Someone under the age of eighteen attempting to purchase alcohol for the first time in English law is considered a criminal offence, and is punishable by a fine of up to £1,000 (or level 3 on the standard scale). Prior to the act, children aged 5 and over were legally able to drink alcohol in a beer garden but not in the bar as long as it had been bought by an adult.

==Effects and reactions==

===Licensing hours===
The act has caused some controversy. Some British drinkers and many tourists are frustrated with the traditional closing time of 23:00, as opposed to the more liberal drinking regulations elsewhere in Europe and further afield, and believe extending drinking times will reduce "drinking against the clock", a precursor to binge drinking. Conversely, those against the legislation believe that binge drinking will increase, as drinkers will have more time to get drunk. One retired chief superintendent reflected that the act had “placed extraordinary demands on already stretched police resources”.

===Impact on live music===
The new requirement that there be a licence for the playing of live music in any venue, no matter how small, has been criticised for reducing the number of places where artists can play to tiny audiences. There have been press stories about how the law unreasonably singles out the playing of musical instruments when compared to other forms of entertainment, such as circus performances.

To deal with the concerns raised, the Live Music Forum was set up, chaired by Feargal Sharkey. Its report, issued in July 2007, reported that overall "the Licensing Act has had a neutral effect on the UK’s live music scene", but recommended there should be more flexibility of the application of the act on smaller premises. However, the introduction of Form 696 by the Metropolitan Police Service as part of the licensing system for live music has been criticised by Sharkey and others for the restrictions imposed on music promoters in London.

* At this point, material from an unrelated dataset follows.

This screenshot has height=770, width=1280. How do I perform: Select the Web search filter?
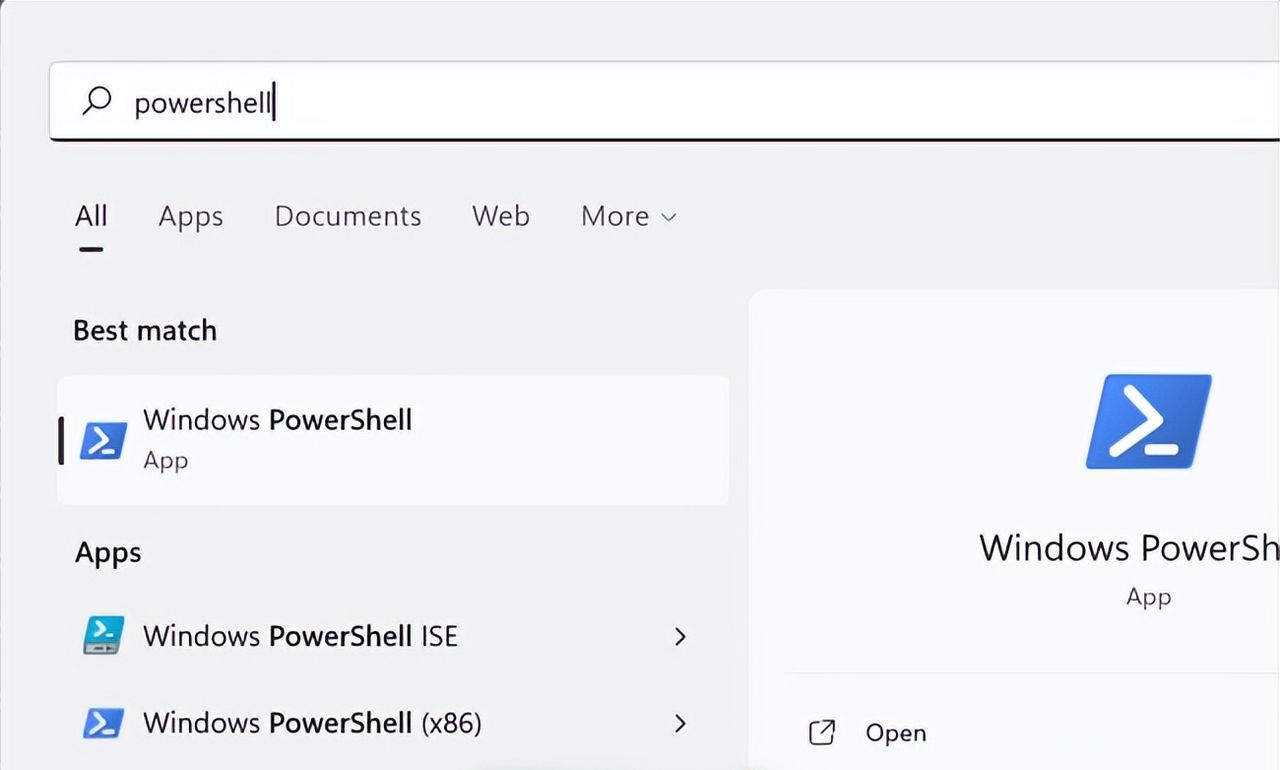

The concerns raised led to the Live Music Act 2012, which exempted live music performances at licensed premises with a capacity of 500 or fewer between 08:00 and 23:00 from requiring a separate entertainment licence.

===Loophole===
Licensing officials highlighted a fault in the provisions of the act in 2026 which enables a licence holder to transfer their licence to another person. This provision has highlighted a concern that when a license holder is under investigation they can evade this process and continue with any illicit activities. The government is said to have plans in place to address this deficiency.

==Implementation of the act==
Any premises that had an old-scheme licence were able to apply for that licence to be converted; provided there was no material change in the use of the premises, the local authority was effectively bound to agree to the conversion. Licensees had to apply for this by 6 August 2005. By that date, it was reported that most pubs had applied, but many off-licences had not. Although the right to convert current licences expired on 6 August, premises could still apply as "new" premises, without benefiting from a grandfather clause. The new licensing laws came into effect at midnight on 24 November 2005.

In a report on the new legislation in November 2006, the Institute of Alcohol Studies reported that one year after implementation "opinions were divided, as expected, leading to the unavoidable polarisation of the debate, increasingly centred upon the misguided notion of ‘24 hour drinking’".

On 8 November 2007, the Department for Culture, Media and Sport reported that there were 176,400 licensed premises in England and Wales. Only 5,100 premises have 24 hour licences, most of which (65 per cent) are hotel bars. Only 460 pubs, bars, or nightclubs have 24 hour licences.

== Further developments ==

In 2026, the act was amended by the Licensing Hours Extensions Act 2026 (c. 4), to change the procedure for approving statutory instruments easing restrictions under the act relating to allowing last orders from the affirmative procedure to the annulment procedure.

The 2026 legislation was supported by the British Beer & Pub Association.